Каждый раз, когда она говорила о своем возвращении в Варшаву, начиналась страшная ссора с Александрой, и наконец та заявила, что если сестра не откажется от своей затеи, то она будет вынуждена держать ее в Чартаце силой. Чтобы успокоить ее и выиграть время, Валентина притворилась, что подчиняется ей, она больше не заговаривала о том, чтобы отправиться на поиски Де Шавеля, и не читала по двадцать раз на дню сообщения о ходе военных действий. Она не показывала своих страхов и так хорошо играла роль, что даже Александра решила, что она поумнела и старается забыть полковника. И только Яна, слышавшая каждую ночь доносившиеся из комнаты хозяйки рыдания, знала, что та не отказалась от своего плана найти человека, которого она любит. Теперь же, одетая в простой дорожный плащ и капор, Валентина ждала, когда подадут карету. Она не позволила Яне сопровождать ее, и это еще больше расстроило горничную.
– Ну как вы будете путешествовать одна? – причитала она. – Как может дама отправляться в такой путь совершенно одна, если не считать этого мальчишку и кучера? Так нельзя, мадам, так не положено! Позвольте мне поехать с вами!
– Нет, Яна, – сказала Валентина. – Я хочу путешествовать как можно незаметнее. Если кто-нибудь и охотится за графиней Груновской, то они ожидают увидеть ее с прислугой и горничными, никто не подумает, что она станет разъезжать одна. Ты останешься дома и отдашь моей сестре вот это письмо.
– Она убьет меня, – простонала Яна. – Она запорет меня.
– Нет, – возразила Валентина. – Я объяснила ей, что ты ни в чем не виновата. Она не тронет тебя, Яна. Иди и взгляни, готова ли карета.

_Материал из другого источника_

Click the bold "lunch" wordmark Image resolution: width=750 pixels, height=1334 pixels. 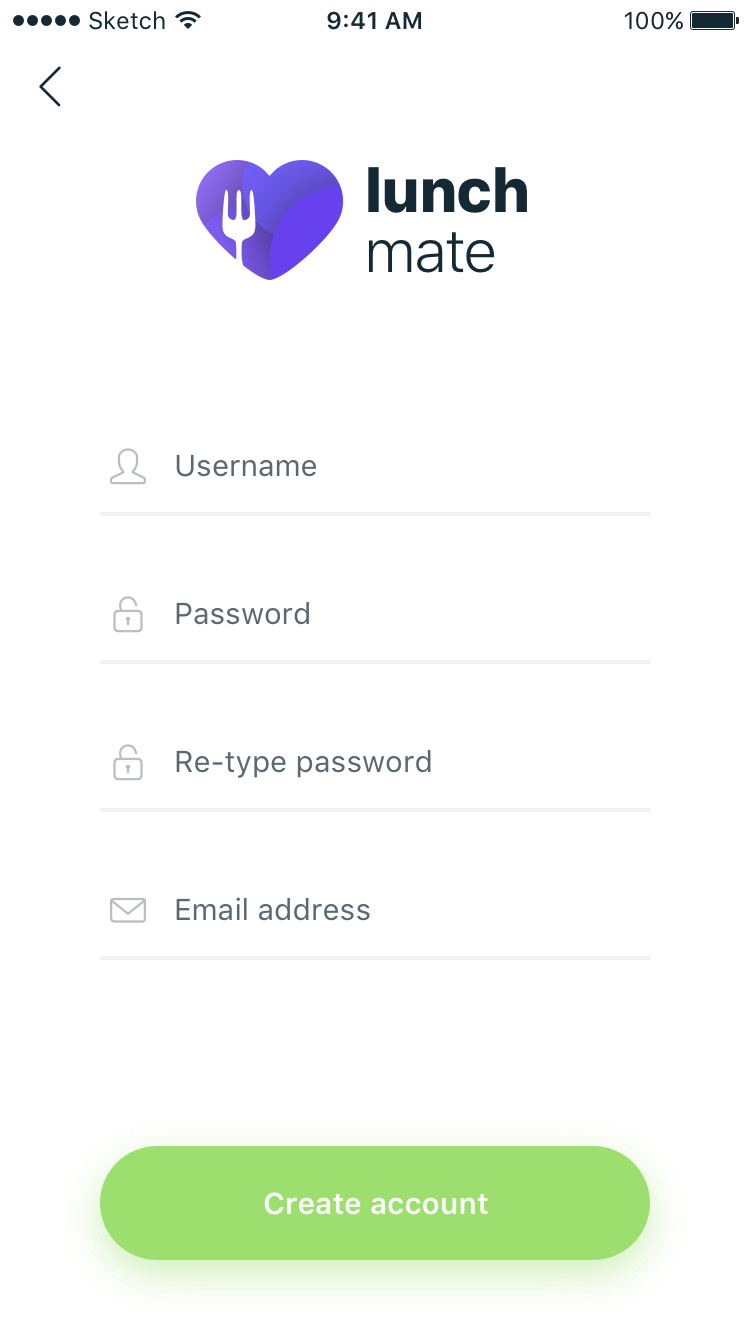pyautogui.click(x=447, y=190)
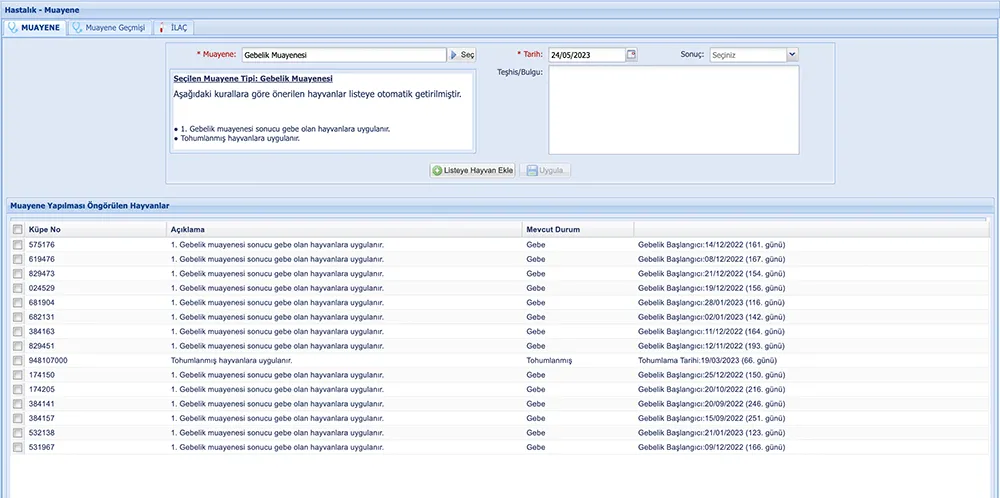Viewport: 1000px width, 498px height.
Task: Click into the Teşhis/Bulgu text area
Action: [674, 110]
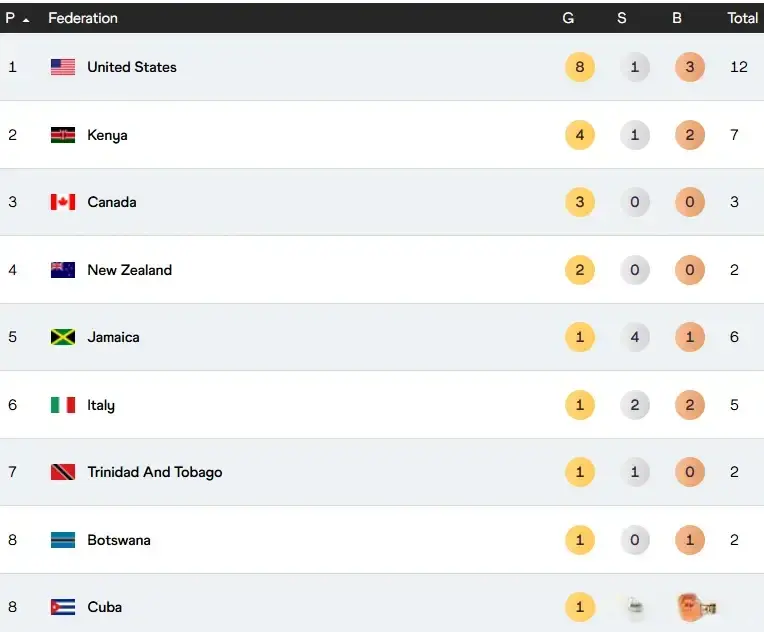Image resolution: width=764 pixels, height=632 pixels.
Task: Sort table by Federation header
Action: pos(83,18)
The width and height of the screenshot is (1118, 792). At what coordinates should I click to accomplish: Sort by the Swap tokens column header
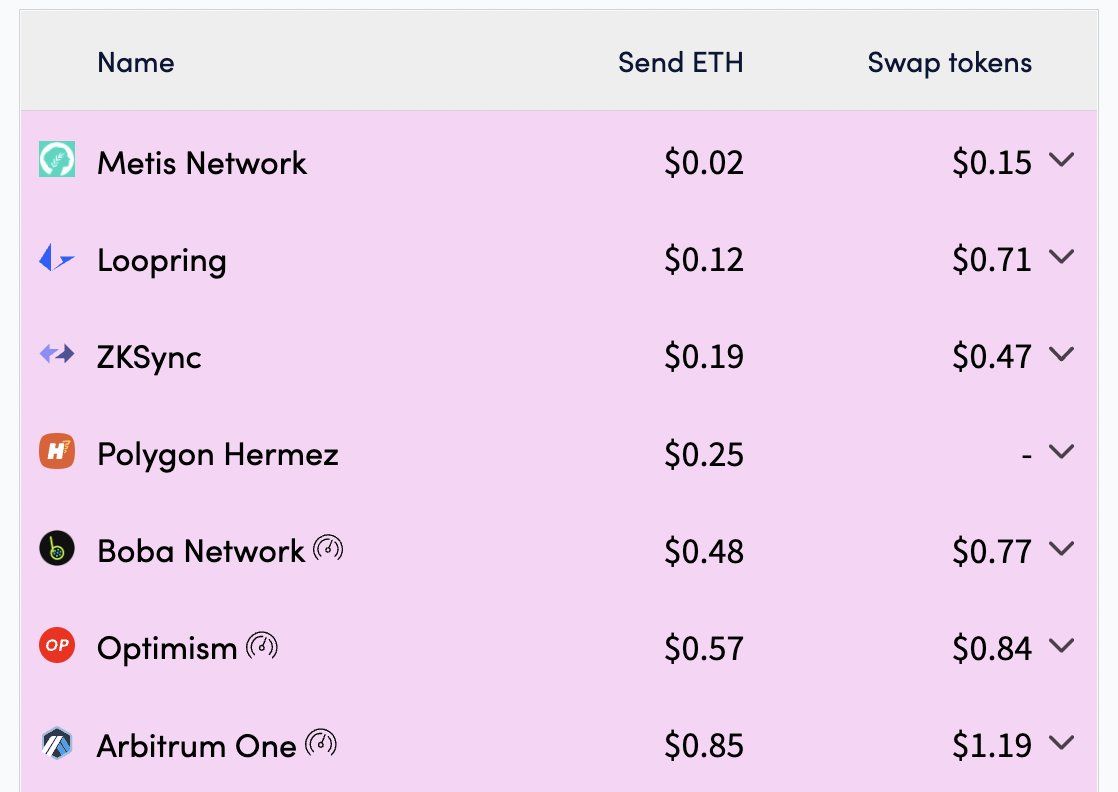tap(949, 63)
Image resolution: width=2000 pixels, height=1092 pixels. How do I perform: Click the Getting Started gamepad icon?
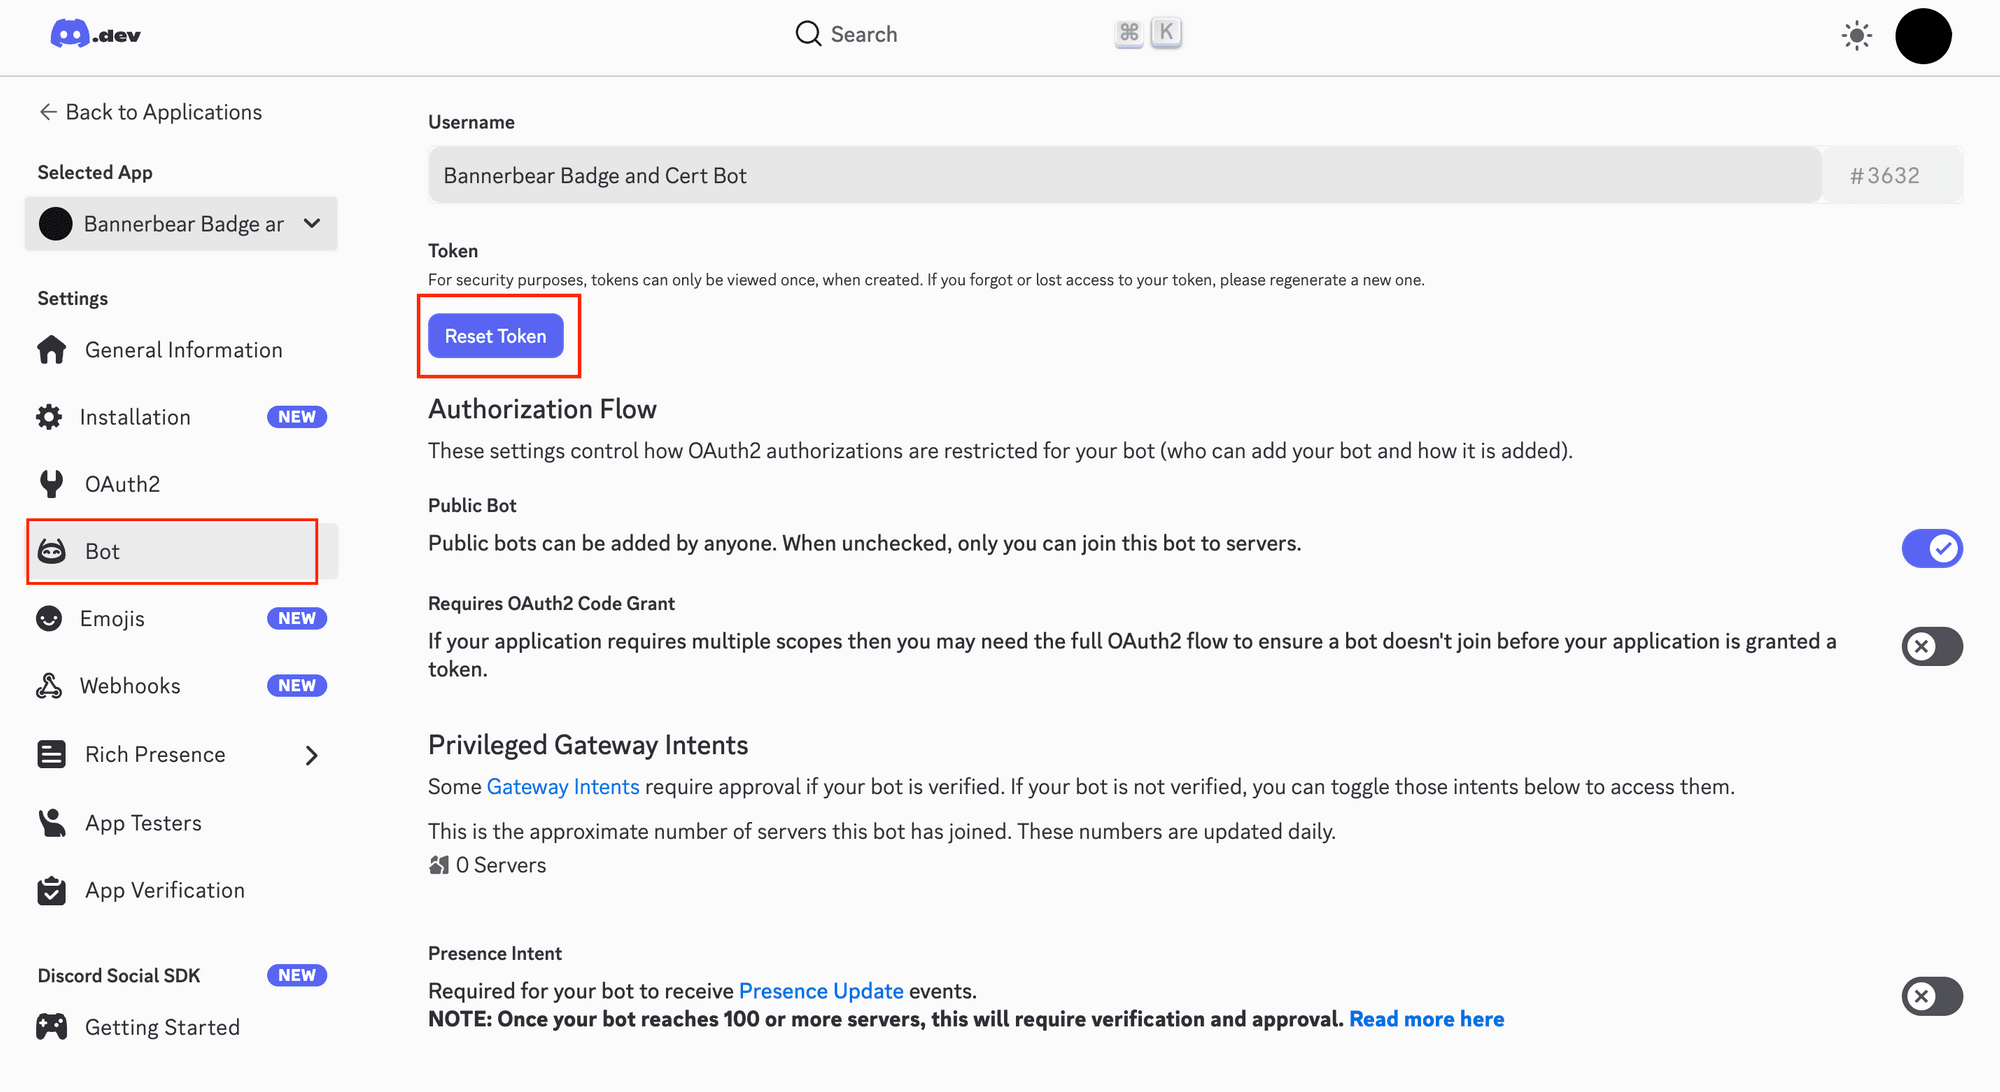(52, 1027)

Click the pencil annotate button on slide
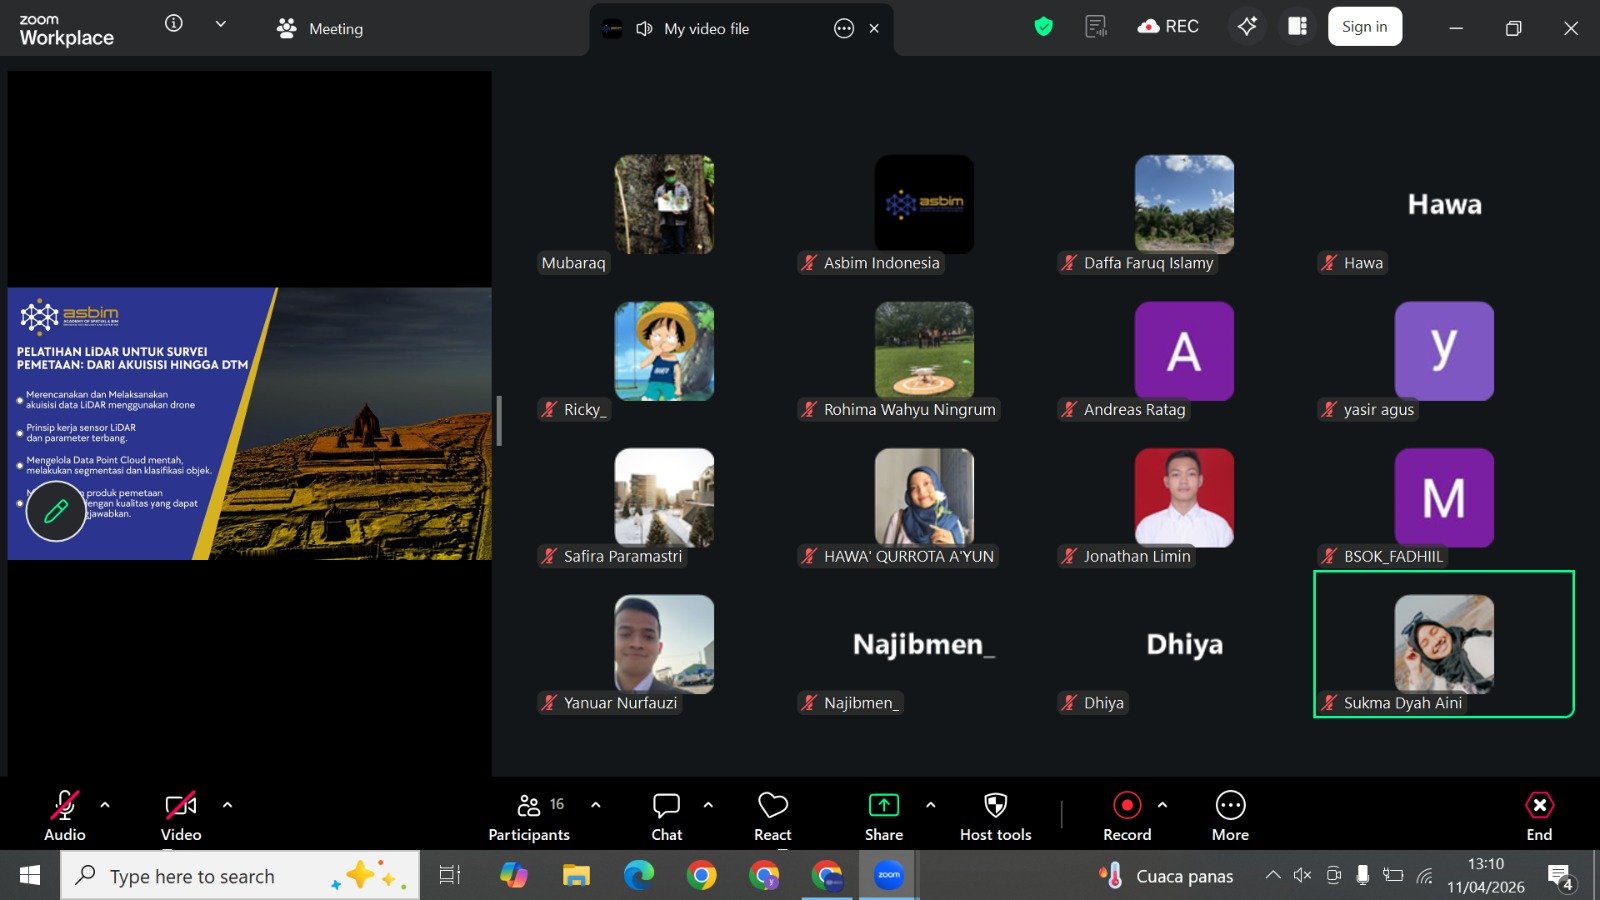click(56, 511)
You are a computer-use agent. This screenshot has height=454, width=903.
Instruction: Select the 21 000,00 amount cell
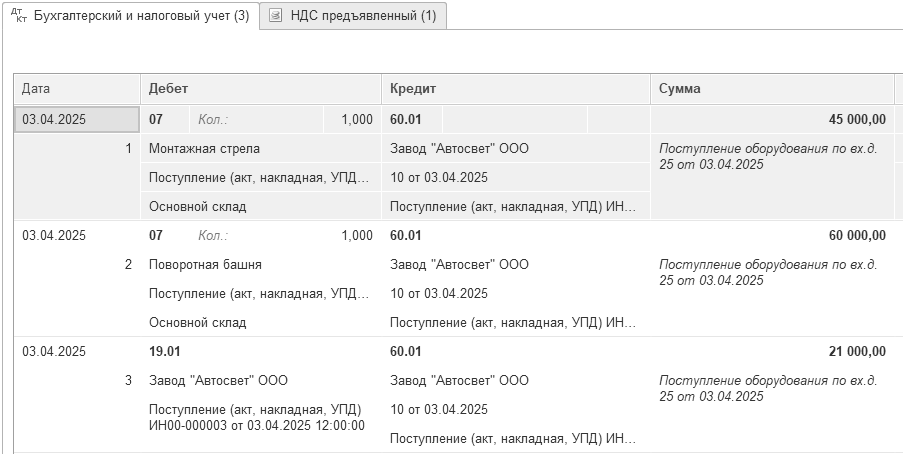[x=772, y=351]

Она не боялась; впервые после многих недель пассивного ожидания Валентина чувствовала, что в ней пробуждается жизнь. Напряжение, которое потребовало от нее притворство перед сестрой, совершенно измотало ей нервы, а размеренная жизнь в Чартаце стала невыносимой. Интуиция подсказывала ей, что Де Шавель серьезно ранен или даже убит. Ее поддерживала решимость выяснить, что с ним, и для этого она поставила себе еще более невероятную цель, узнав о которой, Александра пришла в совершеннейшее неистовство.
Она поедет в Россию. Варшава была лишь первым шагом на ее опасном и трудном пути, средством добыть хоть какую-нибудь достоверную информацию о положении французской армии, о погибших, и если среди них она не найдет Де Шавеля, то последует в Россию вслед за наполеоновской армией. Если он жив, то она будет с ним, если ранен – станет ухаживать за ним, если погиб, то убьет себя на его могиле. Это был бы простой и страшный поступок, поступок, на который могла решиться только отчаявшаяся женщина, и никакие уговоры и угрозы Александры не могли заставить ее изменить свое решение.